Agriculture et sécurité alimentaire

Si le mil, le sorgho et l'igname restent les valeurs sûres de l'alimentation togolaise, l'agriculture s'est beaucoup diversifiée. Le maïs est aujourd'hui la première culture, devant le riz et le coton. Elle est devenue également beaucoup plus planifiée, et, sans être encore vertueuse, nullement indifférente aux valeurs de l'agriculture durable. Il faudra attendre probablement encore une génération pour que les villageois saisissent à quel point le déboisement est contre-productif et néfaste pour leur qualité de vie immédiate, l'économie de leur région et la prospérité de leur agriculture. En quinze ans, beaucoup de choses néanmoins ont émergé, des cultures nouvelles ont pris racine.
La proximité de l'hôtel où je suis descendu à Atakpamé et de la Direction régionale de l'agriculture de la région des Plateaux, m'a incité à en savoir plus. En savoir plus sur les priorités affirmées de la politique agricole togolaise et sur la perception qu'on a, ici, des dossiers qui préoccupent la planète agro-alimentaire. Le directeur m'a reçu avec une grande courtoisie dans son bureau sans autre protocole. Sans même prendre rendez-vous.
  1. Le reboisement. Question : A Lavié, quelques kilomètres après Kpalimé, toutes les familles se sont mises à faire de la pépinière. Une activité initialement lucrative lorsqu'elle ne concernait que quelques familles, qui l'est beaucoup moins aujourd'hui, et, qui par ailleurs, pose des problèmes d'alimentation en eau des villageois ?  La conséquence d'un déficit de planification ?
< Le reboisement est géré par le ministère de l'Environnement. Mais on fait souvent ce qu'on voit faire. On a commencé avec une ou deux personnes, et puis les autres voyant le niveau de vie des bénéficiaires s'améliorer se sont lancés. Quant au problème de l'eau ?.. La concentration n'est pas souhaitée. Mais c'est ainsi. Aujourd'hui, on trouve des pépinièristes partout, sur tout le territoire togolais. Le marché intérieur du teck est très demandé. On en a beaucoup exporté ces dernières années, des tecks plantés il y a trente ans et même pendant l'époque coloniale. Des arbres provenant davantage des teckeraies de l'Etat que du privé. D'où la naissance en masse aujourd'hui de teckeraies privées.>
Des étendues de pépinières de tecks, élevées aux portes de Lomé. Des forêts de jeunes tecks accompagnent ainsi le voyageur sur plus d'une centaine de kilomètres entre Sotouboua et Kara, dans le nord du Togo.

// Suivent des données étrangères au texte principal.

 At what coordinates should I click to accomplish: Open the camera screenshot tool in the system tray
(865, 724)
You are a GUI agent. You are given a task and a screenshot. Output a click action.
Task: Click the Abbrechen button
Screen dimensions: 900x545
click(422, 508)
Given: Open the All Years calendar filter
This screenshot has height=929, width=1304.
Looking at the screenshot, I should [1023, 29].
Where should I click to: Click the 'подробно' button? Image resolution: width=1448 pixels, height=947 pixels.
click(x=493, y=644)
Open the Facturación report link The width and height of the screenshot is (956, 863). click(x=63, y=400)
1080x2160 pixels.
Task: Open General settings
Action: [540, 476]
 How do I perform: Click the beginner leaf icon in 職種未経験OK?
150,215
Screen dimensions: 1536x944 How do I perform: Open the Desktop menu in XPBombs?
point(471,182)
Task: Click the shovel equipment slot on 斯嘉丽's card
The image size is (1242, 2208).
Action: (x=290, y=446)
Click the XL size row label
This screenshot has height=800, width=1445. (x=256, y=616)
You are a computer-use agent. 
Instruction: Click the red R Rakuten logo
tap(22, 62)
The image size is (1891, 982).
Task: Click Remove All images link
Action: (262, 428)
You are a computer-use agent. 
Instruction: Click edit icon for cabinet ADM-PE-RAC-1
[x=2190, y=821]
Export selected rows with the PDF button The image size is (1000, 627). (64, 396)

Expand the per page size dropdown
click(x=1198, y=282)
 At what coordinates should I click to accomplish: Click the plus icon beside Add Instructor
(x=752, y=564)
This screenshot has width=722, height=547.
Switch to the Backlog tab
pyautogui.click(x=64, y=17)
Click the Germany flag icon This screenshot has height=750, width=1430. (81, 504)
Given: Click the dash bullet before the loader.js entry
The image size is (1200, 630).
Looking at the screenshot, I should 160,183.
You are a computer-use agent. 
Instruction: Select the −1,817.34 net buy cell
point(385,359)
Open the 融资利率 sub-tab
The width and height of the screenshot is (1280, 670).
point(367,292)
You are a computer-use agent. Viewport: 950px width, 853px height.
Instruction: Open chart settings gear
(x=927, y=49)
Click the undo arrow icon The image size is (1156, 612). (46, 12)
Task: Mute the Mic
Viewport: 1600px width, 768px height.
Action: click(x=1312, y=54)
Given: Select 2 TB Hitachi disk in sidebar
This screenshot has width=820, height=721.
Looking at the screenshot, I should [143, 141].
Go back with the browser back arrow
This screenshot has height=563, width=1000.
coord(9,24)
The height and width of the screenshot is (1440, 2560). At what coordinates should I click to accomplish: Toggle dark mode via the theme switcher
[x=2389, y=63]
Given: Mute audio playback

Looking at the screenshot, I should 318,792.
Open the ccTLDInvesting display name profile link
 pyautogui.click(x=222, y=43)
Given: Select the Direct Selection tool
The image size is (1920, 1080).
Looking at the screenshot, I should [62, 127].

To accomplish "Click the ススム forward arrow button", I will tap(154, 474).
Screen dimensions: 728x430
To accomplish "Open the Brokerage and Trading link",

Après des decennies de déforestation, pour un usage souvent simplement domestique du bois (comme combustible, en le transformant en charbon de bois), sans que l'on se préoccupe même de pérenniser la matière première, le Togo replante aujourd'hui. Pour chaque arbre abattu, trois arbres doivent être plantés. Sur le terrain, il apparait difficile de faire respecter cette mesure par les nombreuses familles vivant de la transformation du bois en charbon de bois.

    2. Le soutien de l'Etat à l'agriculture. Question : Sans aides publiques, l'agriculture européenne, notamment française, aurait des difficultés à vivre. Un état de fait dénoncé par les pays émergents et africains, contraints de s'en accomoder. Quelles formes prend l'aide à l'agriculture de l'Etat togolais ?

< La politique d'accompagnement des agriculteurs prend notamment la forme, depuis trois ans, du crédit "intrants". L'agriculteur paie après la récolte. Elle se décline aussi sous la forme d'un appui à l'accès au matériel agricole, notamment les tracteurs. Les tracteurs de l'Etat sont mis à la disposition de l'agriculteur, avec tractoriste, à coût très concurrentiel, à 20.000 francs l'hectare (30 euros). Les opérateurs privés louent à 35.000 francs. Enfin, le ministère a mis en place un dispositif d'aide à l'équipement agricole sur la base de la qualité du travail réalisé. Le Forum de l'agriculture togolaise qui a lieu une fois par an dans une région différente, mi-février, est l'occasion pour les agriculteurs et leurs représentants de discuter avec le président sur les problèmes, la qualité de l'équipement animal ou mécanique, les intrants, etc. Des aides personnalisées sont allouées à l'occasion de ce forum.>

La location de matériel appartenant à l'Etat est l'une des formes que prend le soutien au développement agricole, au Togo. Prêt de tracteur, remorque, semoir ou charrue, pour une ou plusieurs journées, et tarifé 20.000 francs CFA à l'hectare, technicien agricole compris. Le parc de matériel agricole appartenant à la Direction régionale agricole de la région des Plateaux compte vingt tracteurs, onze de la marque indienne Sonalika (70 chevaux) et neuf de la marque chinoise Farmtrac (60 chevaux). Les contractants exploitent 5 hectares en moyenne. Le parc des machines agricoles est placé sous la responsabilité de Yao Guezere, ingénieur rural  (notre photo).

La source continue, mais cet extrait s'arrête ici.